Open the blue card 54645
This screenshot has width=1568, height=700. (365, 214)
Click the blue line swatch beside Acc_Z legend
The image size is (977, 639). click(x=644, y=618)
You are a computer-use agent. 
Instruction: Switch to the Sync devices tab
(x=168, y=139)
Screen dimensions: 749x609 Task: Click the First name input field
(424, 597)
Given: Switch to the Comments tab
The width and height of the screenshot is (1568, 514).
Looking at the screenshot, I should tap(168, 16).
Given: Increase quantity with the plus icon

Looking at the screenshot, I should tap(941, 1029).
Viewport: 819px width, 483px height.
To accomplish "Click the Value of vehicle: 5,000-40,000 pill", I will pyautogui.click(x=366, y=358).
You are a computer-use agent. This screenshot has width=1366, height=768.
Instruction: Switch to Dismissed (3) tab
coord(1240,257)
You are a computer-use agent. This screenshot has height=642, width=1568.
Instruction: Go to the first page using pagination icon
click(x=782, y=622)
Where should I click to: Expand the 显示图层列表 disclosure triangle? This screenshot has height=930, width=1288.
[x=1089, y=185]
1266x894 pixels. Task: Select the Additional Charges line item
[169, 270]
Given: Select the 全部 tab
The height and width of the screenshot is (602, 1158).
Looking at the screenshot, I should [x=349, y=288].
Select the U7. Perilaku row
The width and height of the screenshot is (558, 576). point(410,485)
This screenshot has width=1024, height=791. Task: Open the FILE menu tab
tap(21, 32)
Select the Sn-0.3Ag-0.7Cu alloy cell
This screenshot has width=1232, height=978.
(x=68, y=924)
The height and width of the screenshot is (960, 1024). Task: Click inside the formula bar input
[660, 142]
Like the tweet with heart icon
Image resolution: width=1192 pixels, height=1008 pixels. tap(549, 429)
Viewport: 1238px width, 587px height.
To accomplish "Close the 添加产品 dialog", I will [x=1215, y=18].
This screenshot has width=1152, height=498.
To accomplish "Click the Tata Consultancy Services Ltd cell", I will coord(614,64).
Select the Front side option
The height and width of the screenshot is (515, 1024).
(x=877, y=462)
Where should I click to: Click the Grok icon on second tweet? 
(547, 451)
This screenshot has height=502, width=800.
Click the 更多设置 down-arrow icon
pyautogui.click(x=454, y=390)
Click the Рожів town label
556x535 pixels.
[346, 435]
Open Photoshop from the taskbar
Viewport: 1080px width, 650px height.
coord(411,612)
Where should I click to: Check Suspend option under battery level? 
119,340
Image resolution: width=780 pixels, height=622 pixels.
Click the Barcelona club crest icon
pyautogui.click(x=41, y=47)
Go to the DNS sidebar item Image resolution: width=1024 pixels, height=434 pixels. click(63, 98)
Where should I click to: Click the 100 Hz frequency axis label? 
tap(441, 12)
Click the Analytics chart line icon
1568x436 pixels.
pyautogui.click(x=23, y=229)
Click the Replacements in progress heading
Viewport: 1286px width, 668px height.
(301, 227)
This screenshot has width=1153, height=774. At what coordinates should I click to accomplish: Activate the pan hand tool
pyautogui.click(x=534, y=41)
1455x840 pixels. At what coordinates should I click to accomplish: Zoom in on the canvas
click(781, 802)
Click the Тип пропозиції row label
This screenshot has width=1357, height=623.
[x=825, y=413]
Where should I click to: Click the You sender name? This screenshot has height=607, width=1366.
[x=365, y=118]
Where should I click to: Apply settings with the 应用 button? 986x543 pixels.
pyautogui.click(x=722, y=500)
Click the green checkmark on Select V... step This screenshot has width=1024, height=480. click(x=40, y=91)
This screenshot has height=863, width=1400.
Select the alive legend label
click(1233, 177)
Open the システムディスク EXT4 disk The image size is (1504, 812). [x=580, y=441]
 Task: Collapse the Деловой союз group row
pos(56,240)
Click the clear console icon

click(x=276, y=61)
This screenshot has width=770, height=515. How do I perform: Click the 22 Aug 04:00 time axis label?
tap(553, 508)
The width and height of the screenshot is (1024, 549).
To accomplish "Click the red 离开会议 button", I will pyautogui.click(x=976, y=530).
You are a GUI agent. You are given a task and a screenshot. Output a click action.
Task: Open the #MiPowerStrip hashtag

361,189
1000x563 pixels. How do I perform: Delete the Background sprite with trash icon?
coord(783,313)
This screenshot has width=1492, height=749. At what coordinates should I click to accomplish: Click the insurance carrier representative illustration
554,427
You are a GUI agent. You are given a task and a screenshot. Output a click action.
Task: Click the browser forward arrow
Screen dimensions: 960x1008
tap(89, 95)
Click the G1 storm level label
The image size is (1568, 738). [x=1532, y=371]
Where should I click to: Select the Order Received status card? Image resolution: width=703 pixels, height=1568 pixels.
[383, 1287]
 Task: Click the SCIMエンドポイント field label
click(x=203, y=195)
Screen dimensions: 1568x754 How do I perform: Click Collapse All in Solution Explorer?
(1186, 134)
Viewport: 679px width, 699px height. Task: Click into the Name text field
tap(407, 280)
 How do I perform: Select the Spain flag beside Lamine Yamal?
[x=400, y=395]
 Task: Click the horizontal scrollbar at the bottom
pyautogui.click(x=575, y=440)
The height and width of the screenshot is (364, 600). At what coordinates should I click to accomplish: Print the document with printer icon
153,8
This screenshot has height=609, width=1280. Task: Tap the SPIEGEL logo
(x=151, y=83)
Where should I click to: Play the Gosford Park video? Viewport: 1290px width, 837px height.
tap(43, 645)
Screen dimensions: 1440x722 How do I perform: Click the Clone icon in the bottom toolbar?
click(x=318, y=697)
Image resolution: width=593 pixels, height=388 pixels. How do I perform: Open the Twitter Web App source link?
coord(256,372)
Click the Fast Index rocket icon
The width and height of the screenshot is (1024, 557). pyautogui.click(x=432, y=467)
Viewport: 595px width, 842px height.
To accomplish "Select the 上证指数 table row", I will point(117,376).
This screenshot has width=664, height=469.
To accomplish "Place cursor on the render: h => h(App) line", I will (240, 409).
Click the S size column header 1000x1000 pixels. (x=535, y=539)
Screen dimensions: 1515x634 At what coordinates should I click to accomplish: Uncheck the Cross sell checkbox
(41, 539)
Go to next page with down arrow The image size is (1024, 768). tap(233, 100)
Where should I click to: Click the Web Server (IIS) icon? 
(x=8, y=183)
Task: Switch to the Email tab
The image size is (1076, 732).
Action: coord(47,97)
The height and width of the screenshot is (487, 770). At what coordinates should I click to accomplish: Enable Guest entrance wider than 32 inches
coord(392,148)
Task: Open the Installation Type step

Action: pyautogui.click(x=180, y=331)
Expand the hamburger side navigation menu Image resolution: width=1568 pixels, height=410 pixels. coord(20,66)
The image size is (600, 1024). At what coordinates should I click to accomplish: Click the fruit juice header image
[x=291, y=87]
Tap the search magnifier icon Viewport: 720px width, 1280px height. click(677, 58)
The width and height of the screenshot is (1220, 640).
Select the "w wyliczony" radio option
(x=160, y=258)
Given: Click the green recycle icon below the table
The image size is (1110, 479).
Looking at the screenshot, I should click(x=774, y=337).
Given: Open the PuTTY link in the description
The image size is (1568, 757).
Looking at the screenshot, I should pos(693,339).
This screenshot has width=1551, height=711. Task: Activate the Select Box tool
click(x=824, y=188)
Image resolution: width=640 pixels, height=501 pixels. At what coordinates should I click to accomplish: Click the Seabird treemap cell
◆ ◆ ◆
Work to complete
Reproduce all of the records exactly.

Response
Open the blue card 54645
This screenshot has width=1568, height=700. (365, 214)
Click the blue line swatch beside Acc_Z legend
The image size is (977, 639). click(x=644, y=618)
You are a computer-use agent. 
Instruction: Switch to the Sync devices tab
(x=168, y=139)
Screen dimensions: 749x609 Task: Click the First name input field
(424, 597)
Given: Switch to the Comments tab
The width and height of the screenshot is (1568, 514).
Looking at the screenshot, I should tap(168, 16).
Given: Increase quantity with the plus icon

Looking at the screenshot, I should tap(941, 1029).
Viewport: 819px width, 483px height.
To accomplish "Click the Value of vehicle: 5,000-40,000 pill", I will pyautogui.click(x=366, y=358).
You are a computer-use agent. This screenshot has width=1366, height=768.
Instruction: Switch to Dismissed (3) tab
coord(1240,257)
You are a computer-use agent. This screenshot has height=642, width=1568.
Instruction: Go to the first page using pagination icon
click(x=782, y=622)
Where should I click to: Expand the 显示图层列表 disclosure triangle? This screenshot has height=930, width=1288.
[x=1089, y=185]
1266x894 pixels. Task: Select the Additional Charges line item
[169, 270]
Given: Select the 全部 tab
The height and width of the screenshot is (602, 1158).
Looking at the screenshot, I should [x=349, y=288].
Select the U7. Perilaku row
The width and height of the screenshot is (558, 576). point(410,485)
This screenshot has width=1024, height=791. Task: Open the FILE menu tab
tap(21, 32)
Select the Sn-0.3Ag-0.7Cu alloy cell
This screenshot has width=1232, height=978.
(x=68, y=924)
The height and width of the screenshot is (960, 1024). Task: Click inside the formula bar input
[660, 142]
Like the tweet with heart icon
Image resolution: width=1192 pixels, height=1008 pixels. tap(549, 429)
Viewport: 1238px width, 587px height.
To accomplish "Close the 添加产品 dialog", I will [x=1215, y=18].
This screenshot has width=1152, height=498.
To accomplish "Click the Tata Consultancy Services Ltd cell", I will coord(614,64).
Select the Front side option
The height and width of the screenshot is (515, 1024).
(x=877, y=462)
Where should I click to: Click the Grok icon on second tweet? 
(547, 451)
This screenshot has height=502, width=800.
Click the 更多设置 down-arrow icon
pyautogui.click(x=454, y=390)
Click the Рожів town label
556x535 pixels.
[346, 435]
Open Photoshop from the taskbar
Viewport: 1080px width, 650px height.
coord(411,612)
Where should I click to: Check Suspend option under battery level? 
119,340
Image resolution: width=780 pixels, height=622 pixels.
Click the Barcelona club crest icon
pyautogui.click(x=41, y=47)
Go to the DNS sidebar item Image resolution: width=1024 pixels, height=434 pixels. click(63, 98)
Where should I click to: Click the 100 Hz frequency axis label? 
tap(441, 12)
Click the Analytics chart line icon
1568x436 pixels.
pyautogui.click(x=23, y=229)
Click the Replacements in progress heading
Viewport: 1286px width, 668px height.
(301, 227)
This screenshot has width=1153, height=774. At what coordinates should I click to accomplish: Activate the pan hand tool
pyautogui.click(x=534, y=41)
1455x840 pixels. At what coordinates should I click to accomplish: Zoom in on the canvas
click(781, 802)
Click the Тип пропозиції row label
This screenshot has width=1357, height=623.
[x=825, y=413]
Where should I click to: Click the You sender name? This screenshot has height=607, width=1366.
[x=365, y=118]
Where should I click to: Apply settings with the 应用 button? 986x543 pixels.
pyautogui.click(x=722, y=500)
Click the green checkmark on Select V... step This screenshot has width=1024, height=480. click(x=40, y=91)
This screenshot has height=863, width=1400.
Select the alive legend label
click(1233, 177)
Open the システムディスク EXT4 disk The image size is (1504, 812). [x=580, y=441]
 Task: Collapse the Деловой союз group row
pos(56,240)
Click the clear console icon

click(x=276, y=61)
This screenshot has width=770, height=515. How do I perform: Click the 22 Aug 04:00 time axis label?
tap(553, 508)
The width and height of the screenshot is (1024, 549).
To accomplish "Click the red 离开会议 button", I will pyautogui.click(x=976, y=530).
You are a GUI agent. You are given a task and a screenshot. Output a click action.
Task: Open the #MiPowerStrip hashtag

361,189
1000x563 pixels. How do I perform: Delete the Background sprite with trash icon?
coord(783,313)
This screenshot has width=1492, height=749. At what coordinates should I click to accomplish: Click the insurance carrier representative illustration
554,427
You are a GUI agent. You are given a task and a screenshot. Output a click action.
Task: Click the browser forward arrow
Screen dimensions: 960x1008
tap(89, 95)
Click the G1 storm level label
The image size is (1568, 738). [x=1532, y=371]
Where should I click to: Select the Order Received status card? Image resolution: width=703 pixels, height=1568 pixels.
[383, 1287]
 Task: Click the SCIMエンドポイント field label
click(x=203, y=195)
Screen dimensions: 1568x754 How do I perform: Click Collapse All in Solution Explorer?
(1186, 134)
Viewport: 679px width, 699px height. Task: Click into the Name text field
tap(407, 280)
 How do I perform: Select the Spain flag beside Lamine Yamal?
[x=400, y=395]
 Task: Click the horizontal scrollbar at the bottom
pyautogui.click(x=575, y=440)
The height and width of the screenshot is (364, 600). At what coordinates should I click to accomplish: Print the document with printer icon
153,8
This screenshot has height=609, width=1280. Task: Tap the SPIEGEL logo
(x=151, y=83)
Where should I click to: Play the Gosford Park video? Viewport: 1290px width, 837px height.
tap(43, 645)
Screen dimensions: 1440x722 How do I perform: Click the Clone icon in the bottom toolbar?
click(x=318, y=697)
Image resolution: width=593 pixels, height=388 pixels. How do I perform: Open the Twitter Web App source link?
coord(256,372)
Click the Fast Index rocket icon
The width and height of the screenshot is (1024, 557). pyautogui.click(x=432, y=467)
Viewport: 595px width, 842px height.
To accomplish "Select the 上证指数 table row", I will point(117,376).
This screenshot has width=664, height=469.
To accomplish "Place cursor on the render: h => h(App) line", I will (240, 409).
Click the S size column header 1000x1000 pixels. (x=535, y=539)
Screen dimensions: 1515x634 At what coordinates should I click to accomplish: Uncheck the Cross sell checkbox
(41, 539)
Go to next page with down arrow The image size is (1024, 768). tap(233, 100)
Where should I click to: Click the Web Server (IIS) icon? 
(x=8, y=183)
Task: Switch to the Email tab
The image size is (1076, 732).
Action: coord(47,97)
The height and width of the screenshot is (487, 770). At what coordinates should I click to accomplish: Enable Guest entrance wider than 32 inches
coord(392,148)
Task: Open the Installation Type step

Action: pyautogui.click(x=180, y=331)
Expand the hamburger side navigation menu Image resolution: width=1568 pixels, height=410 pixels. coord(20,66)
The image size is (600, 1024). At what coordinates should I click to accomplish: Click the fruit juice header image
[x=291, y=87]
Tap the search magnifier icon Viewport: 720px width, 1280px height. click(677, 58)
The width and height of the screenshot is (1220, 640).
Select the "w wyliczony" radio option
(x=160, y=258)
Given: Click the green recycle icon below the table
The image size is (1110, 479).
Looking at the screenshot, I should click(x=774, y=337).
Given: Open the PuTTY link in the description
The image size is (1568, 757).
Looking at the screenshot, I should pos(693,339).
This screenshot has width=1551, height=711. Task: Activate the Select Box tool
click(x=824, y=188)
Image resolution: width=640 pixels, height=501 pixels. At what coordinates should I click to accomplish: Click the Seabird treemap cell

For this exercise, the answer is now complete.